** Extracted text **

----------

= 1968 Irish constitutional referendums =

Two referendums, related to the Third and Fourth Amendment of the Constitution Bills, were held in Ireland on 16 October 1968, each on a proposed amendment of the Irish constitution relating to the electoral system. Both proposals were rejected.

The Third Amendment of the Constitution of Ireland Bill 1968 define the apportionment of constituency boundaries in a manner which would have allowed a greater degree of divergence of the ratio between population and constituencies.

The Fourth Amendment of the Constitution of Ireland Bill 1968 proposed to alter the electoral system for elections to Dáil Éireann from proportional representation by means of the Single transferable vote to the First-past-the-post voting system.

==Background==
Elections to Dáil Éireann, the house of representatives in the Oireachtas, are governed by Article 16 of the Constitution.

In 1959, the Fianna Fáil government of Éamon de Valera put the Third Amendment of the Constitution Bill to a referendum, which proposed to replace the electoral system of proportional representation by means of the single transferable vote (PR-STV) with first-past-the-post (FPTP). The referendum was defeated by 51.8% to 48.8%, on the same day on which de Valera had won the presidential election.

John O'Donovan, a former Fine Gael TD, challenged the Electoral (Amendment) Act 1959, which had been proposed by a previous Fianna Fáil government, on the basis that there were "grave inequalities" with "no relevant circumstances to justify" them. In O'Donovan v. Attorney-General (1961), Gardner Budd held for the High Court that the Act was unconstitutional. The court, interpreting the "so far as it is practicable" condition of the Constitution, suggested a 5% variation as the limit without exceptional circumstances.

In 1968, the Fianna Fáil government of Jack Lynch proposed two constitutional amendments on the electoral system for election to Dáil Éireann: the Third Amendment of the Constitution Bill, which would have allowed for greater divergence in the ratio of population to constituencies, and the Fourth Amendment of the Constitution Bill, a second proposal to introduce FPTP voting in single-member constituencies. The opposition parties Fine Gael and Labour Party described the two bills in 1968 as a combined attempt by Fianna Fáil to rig the electoral system in its favour.

==Oireachtas debate==
The third bill was proposed in the Dáil by Taoiseach Jack Lynch on 21 February 1968. It passed its Second Reading on 3 April by 72 votes to 59. It passed final stages in the Dáil on 20 June. On 30 July 1968, it passed final stages in the Seanad by 26 votes to 17. Referendums on both the Third Amendment Bill and the Fourth Amendment Bill were held on 16 October 1968.

----------

** Data block **
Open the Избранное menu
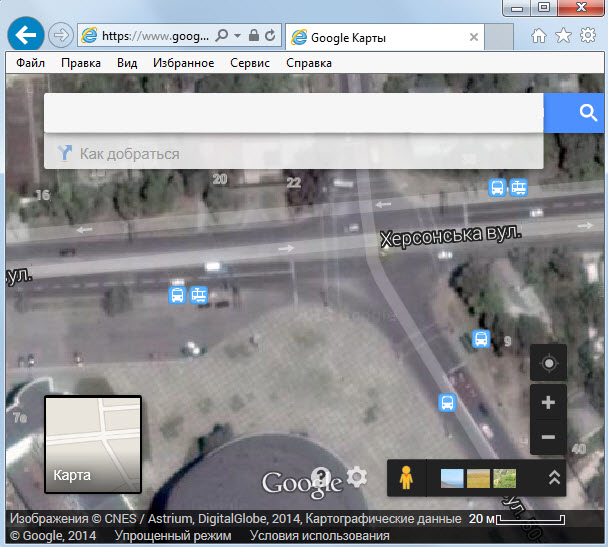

----------

** Tasks to perform **
a - In the article on the 1968 Irish constitutional referendums, by what vote did the third bill pass its Second Reading in the Dáil?
b - List every date that the Oireachtas debate section of the article on the 1968 Irish constitutional referendums gives.

** Outputs by task **
a - 72 votes to 59

b -
21 February 1968
3 April
20 June
30 July 1968
16 October 1968